In recent years, mainland commercial vehicles such as Yutong buses and Changhe trucks have become more widespread in Hong Kong. Buyers have more confidence in these brands, as the vehicles use parts from European manufacturers.
Sime Darby Motor Services, a subsidiary of the Malaysian multinational, announced yesterday that it will be the exclusive distributor in Hong Kong and Macau for commercial vehicles made by Jianghuai Automobile Co (JAC), a company based in Hefei, Anhui province which produces both trucks and passenger cars.
Sime Darby plans to start selling nine-tonne trucks, a market long dominated by Japanese and US brands, in Hong Kong this month.
Kinson Tang, the firm's assistant marketing manager, said: "Trucks produced on the mainland are of good quality, and our retail price will be about 25 per cent lower than those of Japanese brands."
He said each truck would cost not more than HK$300,000.
"Small and medium-sized enterprises are seeking cheaper substitutes, such as second-hand Japanese nine-tonne trucks, so our new product is intended to grab this market segment," Tang said.
On the mainland, sales of domestic brands of commercial vehicles are falling in terms of volume and market share, largely because of slowing economic growth and efforts to curb air pollution by limiting vehicle ownership in cities.
Annual sales of commercial vehicles on the mainland fell to 3.81 million units last year from 4.04 million in 2011, according to Bloomberg.
Chiang Chi-wai, chairman of the Lok Ma Chau China-Hong Kong Freight Association, said the production quality of mainland trucks had yet to catch up with that of their Japanese counterparts. Mainland-produced vehicles make up about 2 per cent of the fleets of the group's members.
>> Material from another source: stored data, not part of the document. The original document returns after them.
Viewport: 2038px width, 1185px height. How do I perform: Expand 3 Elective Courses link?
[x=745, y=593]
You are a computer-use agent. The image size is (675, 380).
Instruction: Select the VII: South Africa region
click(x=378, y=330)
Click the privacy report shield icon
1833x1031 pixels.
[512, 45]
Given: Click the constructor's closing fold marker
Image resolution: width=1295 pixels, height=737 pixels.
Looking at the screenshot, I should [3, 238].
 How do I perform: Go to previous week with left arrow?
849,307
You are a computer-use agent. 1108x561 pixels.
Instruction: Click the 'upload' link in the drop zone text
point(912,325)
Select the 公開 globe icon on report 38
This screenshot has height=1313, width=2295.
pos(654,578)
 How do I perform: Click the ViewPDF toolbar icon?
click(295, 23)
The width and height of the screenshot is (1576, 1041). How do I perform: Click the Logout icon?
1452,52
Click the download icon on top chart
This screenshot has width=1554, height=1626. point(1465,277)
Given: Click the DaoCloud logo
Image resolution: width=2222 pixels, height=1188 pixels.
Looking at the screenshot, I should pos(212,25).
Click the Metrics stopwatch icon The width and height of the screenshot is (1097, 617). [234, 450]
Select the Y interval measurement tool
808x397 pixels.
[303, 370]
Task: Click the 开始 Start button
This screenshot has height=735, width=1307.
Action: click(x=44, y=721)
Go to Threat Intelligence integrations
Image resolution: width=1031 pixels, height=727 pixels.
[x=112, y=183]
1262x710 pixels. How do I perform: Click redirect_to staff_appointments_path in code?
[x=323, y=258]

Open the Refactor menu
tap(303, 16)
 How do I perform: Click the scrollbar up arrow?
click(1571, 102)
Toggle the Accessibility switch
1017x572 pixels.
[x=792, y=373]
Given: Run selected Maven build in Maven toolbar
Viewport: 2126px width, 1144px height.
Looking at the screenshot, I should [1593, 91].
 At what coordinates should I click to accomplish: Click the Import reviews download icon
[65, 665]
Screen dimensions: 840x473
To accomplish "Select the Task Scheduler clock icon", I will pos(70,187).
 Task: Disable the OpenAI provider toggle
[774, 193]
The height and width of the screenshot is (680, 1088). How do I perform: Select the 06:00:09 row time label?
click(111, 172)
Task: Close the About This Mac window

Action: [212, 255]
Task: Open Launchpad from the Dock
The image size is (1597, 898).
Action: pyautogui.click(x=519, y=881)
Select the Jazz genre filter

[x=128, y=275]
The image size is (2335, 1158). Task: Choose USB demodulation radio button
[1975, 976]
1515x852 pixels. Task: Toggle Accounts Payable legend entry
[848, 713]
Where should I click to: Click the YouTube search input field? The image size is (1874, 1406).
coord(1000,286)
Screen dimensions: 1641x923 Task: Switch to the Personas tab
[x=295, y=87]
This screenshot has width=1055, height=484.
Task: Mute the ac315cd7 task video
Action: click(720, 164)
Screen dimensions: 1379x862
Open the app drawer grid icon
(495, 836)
"Compared with the Japanese, mainland vehicles have more minor defects," Chiang said. "There should be at least a 30 per cent price difference in order for them to be appealing."
A manager at Cheuk Tak Transportation said commercial vehicles made on the mainland have a shorter life span and lower quality, and she would prefer Korean products at a similar price.
A recent report by Business Monitor International projected growth of 6.1 per cent in commercial vehicle sales in Hong Kong this year to 4,728 units, saying that sales would be boosted by a government subsidy to encourage owners to replace old diesel vehicles.